Mysql – Lots of Indexes – MySQL vs MongoDB – Migrating

indexmongodbMySQL

So, I've never used MongoDB, I just read a lot about it and I think it's going to be good for my project. Also, I do not have lots of experience with MySQL and to be even more honest I have no clue of what I'm about to ask.

Scenario:

MySQL table profile:

  • id = [pk, auto_increment, smallint]
  • user_id = [pk, fk, varchar]
  • category_id = [pk, fk, smallint]
  • role_id = [pk, fk, tinyint]
  • country_id = [pk, fk, smallint]
  • state_id = [pk, fk, smallint]
  • legal_document = [pk, varchar, ?unique]
  • name = [pk, varchar, ?unique]
  • type = [pk, boolean]
  • last_activity = [pk, date]

All the fk you see there are MySQL tables of course. Then I'm thinking to use MongoDB to store the profile info, profile_info collection should contain documents like:

{
  '_id' : 1 (profile_id),
  'address': 'Some street in some state of some country :P',
  'phone': [5555555, 5555555],
  'email': 'example@example.com',
   etc...
}

I'm planning to use mongodb because my project needs to be public ASAP and we may add several new profile info and other things and I do not want to do alter table and migrate from tools with lots of rows.

With that said, we may have to add a few more pks to the MySQL table, so I was thinking of migrating all the project to MongoDB and I do not know if that is a good move.

Questions:

  • It's better to keep the pks in MySQL and trivial info in MongoDB, or would it be fine if I move all to MongoDB?
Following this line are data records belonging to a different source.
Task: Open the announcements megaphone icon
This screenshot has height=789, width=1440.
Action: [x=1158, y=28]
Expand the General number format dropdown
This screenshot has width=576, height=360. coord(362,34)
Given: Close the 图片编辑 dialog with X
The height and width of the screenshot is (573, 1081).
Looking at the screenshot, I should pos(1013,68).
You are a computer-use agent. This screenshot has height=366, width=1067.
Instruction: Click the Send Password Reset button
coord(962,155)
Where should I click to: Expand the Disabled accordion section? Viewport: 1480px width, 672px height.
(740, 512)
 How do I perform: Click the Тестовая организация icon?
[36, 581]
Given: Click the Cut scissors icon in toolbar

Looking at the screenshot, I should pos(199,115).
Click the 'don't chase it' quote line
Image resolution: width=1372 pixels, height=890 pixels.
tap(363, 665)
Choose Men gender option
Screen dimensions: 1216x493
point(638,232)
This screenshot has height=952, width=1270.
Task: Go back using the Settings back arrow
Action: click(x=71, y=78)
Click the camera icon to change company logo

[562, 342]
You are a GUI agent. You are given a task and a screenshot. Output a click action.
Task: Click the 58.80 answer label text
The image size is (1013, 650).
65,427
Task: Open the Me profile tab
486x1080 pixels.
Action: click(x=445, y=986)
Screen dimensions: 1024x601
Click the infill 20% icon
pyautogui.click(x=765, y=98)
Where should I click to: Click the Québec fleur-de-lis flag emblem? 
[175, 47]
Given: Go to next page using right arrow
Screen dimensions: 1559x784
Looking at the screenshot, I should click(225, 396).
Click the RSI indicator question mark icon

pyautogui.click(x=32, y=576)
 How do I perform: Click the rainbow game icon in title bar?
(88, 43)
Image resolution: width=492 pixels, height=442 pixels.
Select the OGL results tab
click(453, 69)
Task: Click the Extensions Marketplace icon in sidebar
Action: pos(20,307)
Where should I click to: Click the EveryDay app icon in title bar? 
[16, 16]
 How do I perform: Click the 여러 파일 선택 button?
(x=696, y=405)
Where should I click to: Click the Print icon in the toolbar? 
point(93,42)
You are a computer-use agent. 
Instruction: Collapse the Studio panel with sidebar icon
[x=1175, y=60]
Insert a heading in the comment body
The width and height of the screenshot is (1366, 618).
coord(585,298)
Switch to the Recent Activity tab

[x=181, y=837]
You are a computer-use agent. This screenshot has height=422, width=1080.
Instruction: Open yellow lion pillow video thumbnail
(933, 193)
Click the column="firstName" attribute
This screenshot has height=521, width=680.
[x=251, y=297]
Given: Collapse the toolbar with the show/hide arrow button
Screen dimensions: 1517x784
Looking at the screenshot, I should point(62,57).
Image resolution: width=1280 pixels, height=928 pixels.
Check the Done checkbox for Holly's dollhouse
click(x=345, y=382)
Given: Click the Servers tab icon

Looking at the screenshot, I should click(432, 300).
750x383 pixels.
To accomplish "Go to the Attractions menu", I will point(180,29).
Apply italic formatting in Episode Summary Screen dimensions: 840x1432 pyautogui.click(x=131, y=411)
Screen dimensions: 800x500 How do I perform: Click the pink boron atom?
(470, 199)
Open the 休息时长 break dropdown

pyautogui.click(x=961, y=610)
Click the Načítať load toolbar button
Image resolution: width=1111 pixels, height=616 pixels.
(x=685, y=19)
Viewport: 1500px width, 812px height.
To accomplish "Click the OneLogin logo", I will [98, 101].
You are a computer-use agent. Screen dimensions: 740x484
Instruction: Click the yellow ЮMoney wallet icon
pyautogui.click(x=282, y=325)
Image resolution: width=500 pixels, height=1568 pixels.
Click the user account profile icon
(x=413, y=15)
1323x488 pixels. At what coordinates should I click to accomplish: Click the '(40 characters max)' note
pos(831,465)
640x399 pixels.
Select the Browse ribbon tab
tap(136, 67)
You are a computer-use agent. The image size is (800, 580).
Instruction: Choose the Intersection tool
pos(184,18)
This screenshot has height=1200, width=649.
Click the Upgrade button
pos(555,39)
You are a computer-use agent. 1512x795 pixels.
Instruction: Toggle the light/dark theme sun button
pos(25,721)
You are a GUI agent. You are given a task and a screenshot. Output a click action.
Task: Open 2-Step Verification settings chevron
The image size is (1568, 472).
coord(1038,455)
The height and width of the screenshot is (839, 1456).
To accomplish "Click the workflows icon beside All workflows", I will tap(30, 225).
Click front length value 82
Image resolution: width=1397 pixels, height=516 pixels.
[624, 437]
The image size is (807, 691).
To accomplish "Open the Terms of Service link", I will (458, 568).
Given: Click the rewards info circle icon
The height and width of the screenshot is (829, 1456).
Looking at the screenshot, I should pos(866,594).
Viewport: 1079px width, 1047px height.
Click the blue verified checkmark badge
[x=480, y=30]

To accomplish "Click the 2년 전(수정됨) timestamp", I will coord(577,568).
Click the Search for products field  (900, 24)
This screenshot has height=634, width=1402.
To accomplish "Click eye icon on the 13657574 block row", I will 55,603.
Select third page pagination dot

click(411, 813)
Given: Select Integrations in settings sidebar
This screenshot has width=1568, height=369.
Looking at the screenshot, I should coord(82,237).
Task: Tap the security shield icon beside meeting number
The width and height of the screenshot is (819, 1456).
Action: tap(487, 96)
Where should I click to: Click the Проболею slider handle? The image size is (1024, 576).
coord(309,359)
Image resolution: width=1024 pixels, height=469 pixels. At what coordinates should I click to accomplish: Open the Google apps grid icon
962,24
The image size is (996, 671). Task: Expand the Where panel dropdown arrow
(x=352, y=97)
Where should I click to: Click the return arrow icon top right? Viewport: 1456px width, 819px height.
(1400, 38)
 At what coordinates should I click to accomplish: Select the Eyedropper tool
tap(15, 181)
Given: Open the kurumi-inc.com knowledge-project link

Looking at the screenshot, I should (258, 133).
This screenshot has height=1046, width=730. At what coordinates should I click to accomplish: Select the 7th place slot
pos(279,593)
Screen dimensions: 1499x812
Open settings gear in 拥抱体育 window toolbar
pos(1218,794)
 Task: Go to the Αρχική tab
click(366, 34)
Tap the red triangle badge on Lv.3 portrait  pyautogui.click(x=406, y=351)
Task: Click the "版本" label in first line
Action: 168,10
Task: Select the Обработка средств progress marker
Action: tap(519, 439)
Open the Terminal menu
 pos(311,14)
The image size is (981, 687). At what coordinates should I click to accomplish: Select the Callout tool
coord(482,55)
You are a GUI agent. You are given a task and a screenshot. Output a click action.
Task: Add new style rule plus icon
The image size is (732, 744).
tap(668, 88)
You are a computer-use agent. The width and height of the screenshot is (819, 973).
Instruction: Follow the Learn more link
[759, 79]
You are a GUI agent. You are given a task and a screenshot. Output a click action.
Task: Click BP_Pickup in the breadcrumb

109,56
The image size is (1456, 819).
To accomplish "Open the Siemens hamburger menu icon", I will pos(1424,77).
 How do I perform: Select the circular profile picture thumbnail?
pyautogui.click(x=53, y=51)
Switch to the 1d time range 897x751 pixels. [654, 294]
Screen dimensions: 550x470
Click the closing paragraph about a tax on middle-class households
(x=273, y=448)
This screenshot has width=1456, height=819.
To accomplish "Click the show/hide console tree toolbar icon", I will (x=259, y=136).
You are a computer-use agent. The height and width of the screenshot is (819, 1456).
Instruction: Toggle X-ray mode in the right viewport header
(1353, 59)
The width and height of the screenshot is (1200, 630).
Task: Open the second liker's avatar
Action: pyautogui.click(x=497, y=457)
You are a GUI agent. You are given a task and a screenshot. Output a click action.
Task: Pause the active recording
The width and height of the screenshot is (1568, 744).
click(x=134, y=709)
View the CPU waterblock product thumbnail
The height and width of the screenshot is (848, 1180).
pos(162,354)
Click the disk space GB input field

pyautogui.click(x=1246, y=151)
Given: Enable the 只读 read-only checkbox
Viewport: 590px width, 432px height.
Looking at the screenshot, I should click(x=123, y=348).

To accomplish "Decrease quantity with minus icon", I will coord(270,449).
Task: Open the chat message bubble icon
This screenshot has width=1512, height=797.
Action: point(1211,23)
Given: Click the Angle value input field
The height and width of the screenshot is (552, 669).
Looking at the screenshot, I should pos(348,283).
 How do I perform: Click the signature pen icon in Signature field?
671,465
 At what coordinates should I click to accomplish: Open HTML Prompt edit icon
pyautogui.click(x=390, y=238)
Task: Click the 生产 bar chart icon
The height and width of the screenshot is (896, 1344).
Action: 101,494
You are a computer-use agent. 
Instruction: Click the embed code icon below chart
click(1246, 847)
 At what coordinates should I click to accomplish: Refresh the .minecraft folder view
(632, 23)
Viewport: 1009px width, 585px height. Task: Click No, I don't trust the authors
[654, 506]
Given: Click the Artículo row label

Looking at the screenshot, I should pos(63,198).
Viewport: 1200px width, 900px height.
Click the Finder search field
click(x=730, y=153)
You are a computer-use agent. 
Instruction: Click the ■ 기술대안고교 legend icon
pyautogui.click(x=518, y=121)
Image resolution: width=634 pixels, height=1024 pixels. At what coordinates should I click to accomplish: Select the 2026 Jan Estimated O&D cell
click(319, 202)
  • May MongoDB be faster if I just migrate the whole project but I keep the structure like that? I mean like having profile and profile_info collections instead of just profile.

  • I'm worried about how many resources MongoDB could use for a 'table/collection' with that many indexes, I want to keep disk space and ram at minimum use. Is there a critical difference between MySQL and MongoDB?

PS: SSDs are going to be used in the system.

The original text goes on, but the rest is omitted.